- [What is being asked] Return the lines beginning at the one that contains "Follow the View API in Exchange link" and running to the end of the records, exactly and with nothing else. Omit pictures.
═══ Dataset records ═══
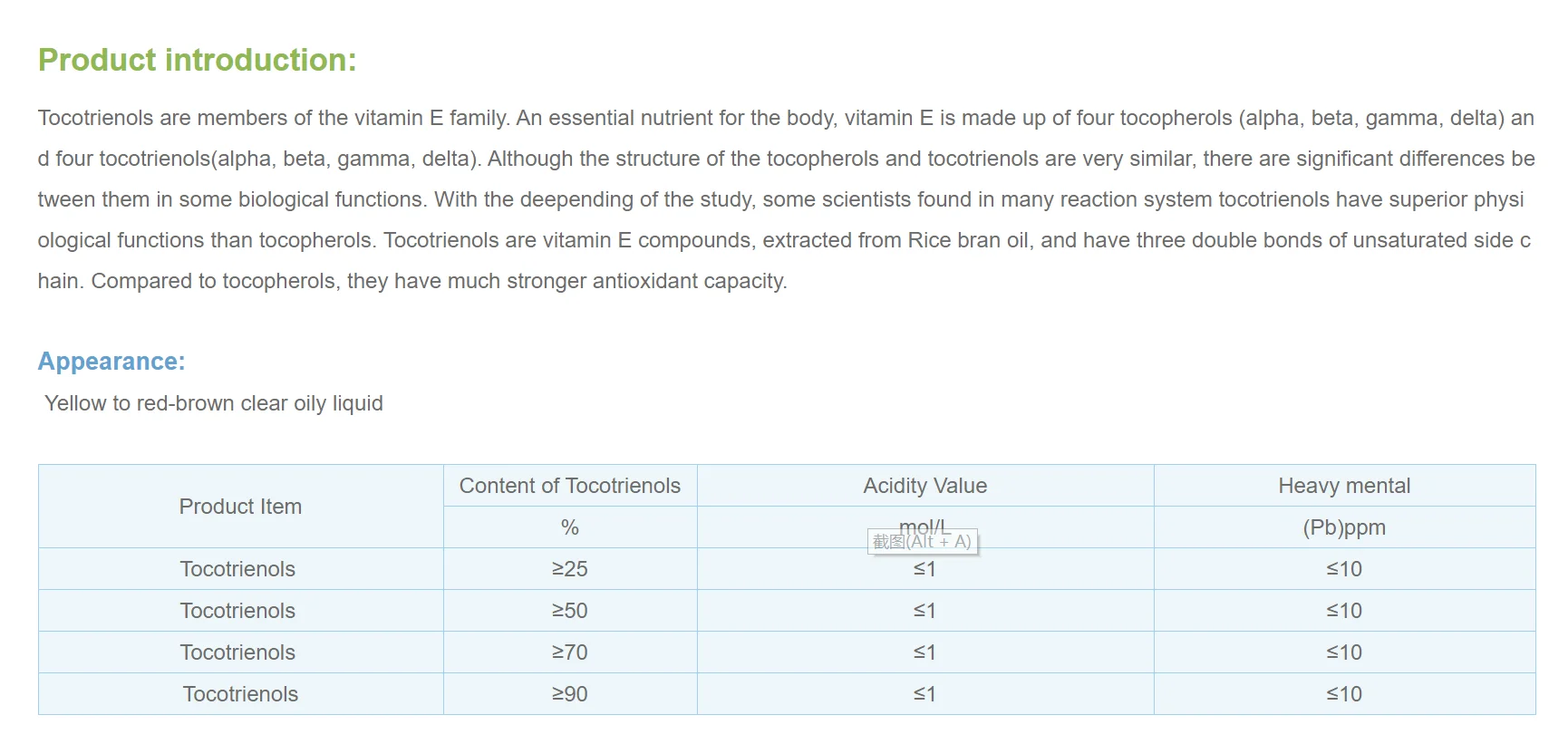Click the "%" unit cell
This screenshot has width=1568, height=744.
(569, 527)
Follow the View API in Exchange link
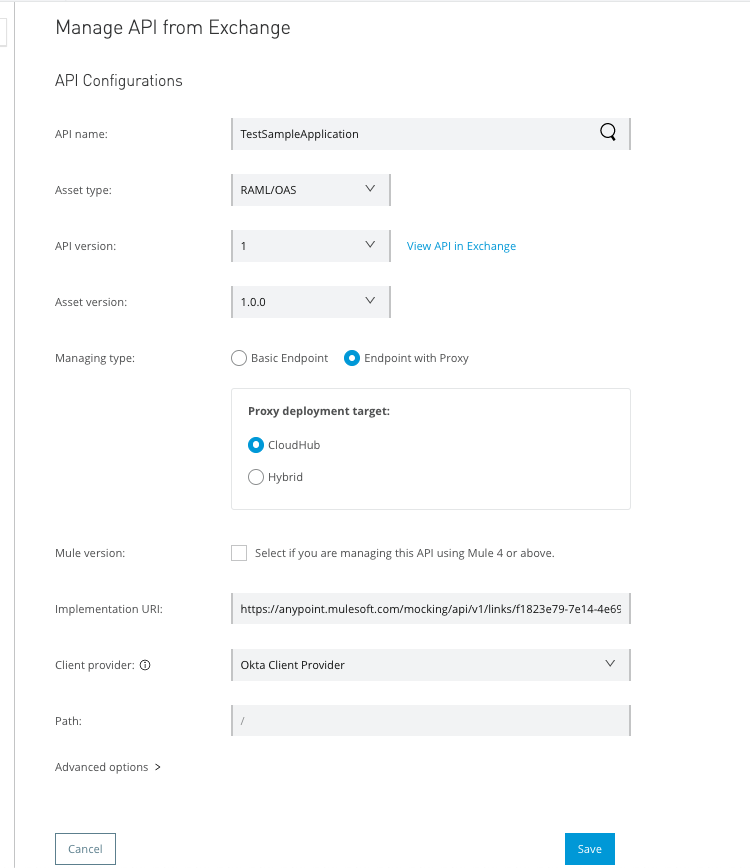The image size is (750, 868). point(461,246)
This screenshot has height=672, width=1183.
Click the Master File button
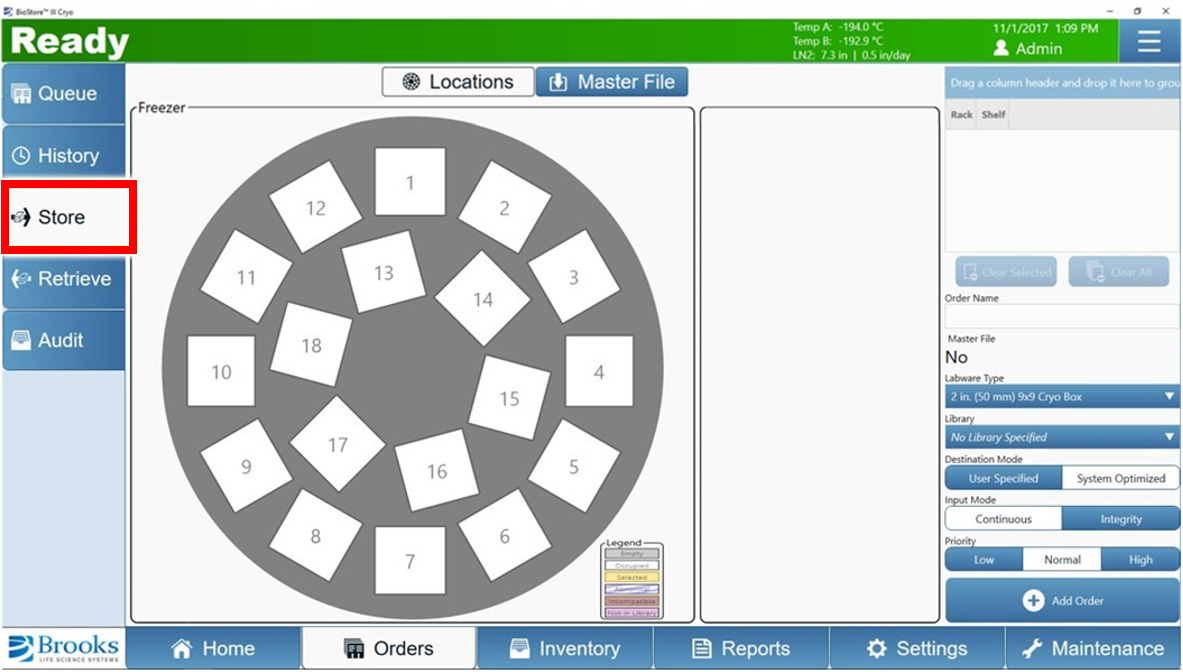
═══
- [Task solution]
Follow the View API in Exchange link
The image size is (750, 868). point(461,246)
This screenshot has height=672, width=1183.
Click the Master File button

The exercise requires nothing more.